Before Fenton or Gyro could suggest anything, a furious shriek from Fulton shocked them both into silence, and they watched as Gyro’s father swung a fist into the face of the criminal threatening the wellbeing of his unhatched child. The egg fell out of the agent’s clutches, landing safely and miraculously into Fulton’s chair, forgotten in the events that followed.

The instant Gyro saw the agents pull out sharp, deadly weapons, advancing on Fulton, he gave Fenton a terrified look for a split second, and Fenton immediately realized what was about to happen.

It took every bit of strength in Fenton to pull Gyro backwards and toward the time tub. “Gyro, we have to go!”

“But he needs our help! Let go of me!” Gyro screamed, completely forgetting the caution they needed.

The screaming made no difference as Fulton, terrified, disappeared in the surrounding pack of assassins to meet his fate. Gyro screamed once more at Fenton before the duck slammed on the ignition, and the time tub disappeared once again.

* * *

Fenton didn’t expect Gyro to grab him by the shoulders and slam him against the interior of the tub, seething in rage. “Why did you do that?! We could have stopped them! Why did you stop me?”

“Gyro, you know we couldn’t! We can’t change time like that!”

“YES, WE CAN!” Gyro roared, glaring as tears glistened in his eyes for a split second before they fell, dripping onto the surface of the tub.

“G-Gyro...you told me we couldn’t. You know we couldn’t….”

“I-I…” Gyro tried to find words, sitting back into a slouch. “I just…” 

He pulled at the tuft of bangs on his forehead. “That didn’t have to happen! He went and got himself killed for a  _ stupid reason _ !” He gave a hysterical laugh in spite of his upset. “It wasn’t even for the reason I was told! All this time, I thought he was trying to protect some blueprints! Blueprints for god’s sake!”

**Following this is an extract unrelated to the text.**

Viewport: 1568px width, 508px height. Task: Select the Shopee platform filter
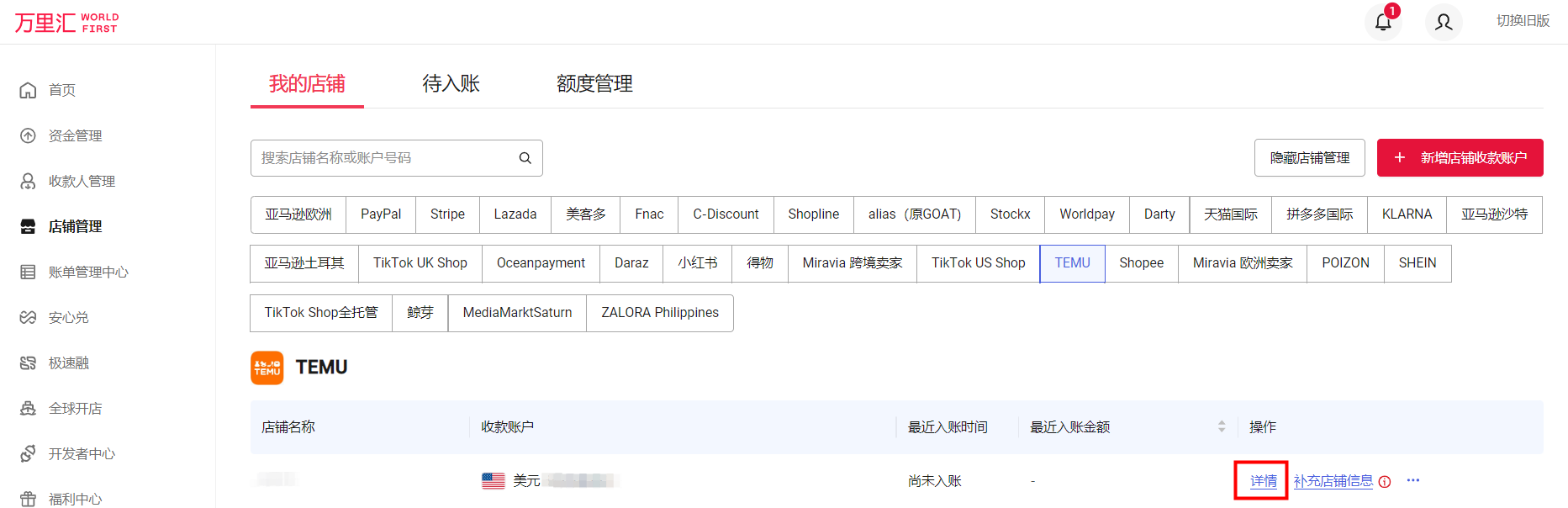(x=1141, y=263)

“Gyro...he saved  _ you _ .”

“Well, he shouldn’t have!” Gyro spat, rubbing furiously at his eyes. “I probably would have been fine! It’s not like anything of utter importance would have been lost!”

“Don’t say that!”

“It’s true! I invent failure after failure, and I’m miserable half the time, and he could have gone on to do more amazing things in a day than I have in a year. I mean, if he didn’t go off and waste his time trying to take care of me!”

“Gyro...”

“Regardless of if he lived or died, he was going to throw away everything just for me! What an idiot…” Gyro snarled into his fists, screwing his eyes shut to hold back the oncoming tears.

Fenton watched Gyro try to recollect himself, shaky breaths making his body wobble terribly. The duck’s heart twisted as the chicken removed his glasses and he scrubbed at his eyes.

“This is so stupid,” Gyro mumbled. “I didn’t even know him, and I’m getting upset over nothing.”

The other wrung his hands nervously as he tried to choose his words carefully. “Gyro...i-it’s okay to be upset over this.”

“I don’t want to be though.”

Climbing out of the time tub, Gyro went over to his desk, and sat in a tired slump. Fenton awkwardly followed him over. He didn’t know exactly which aspect upset the inventor the most about this. Up until less than an hour ago, Gyro only knew his father’s name and face, and that he was dead, and now he knew enough that it could only leave him with several ‘what ifs’ to think over.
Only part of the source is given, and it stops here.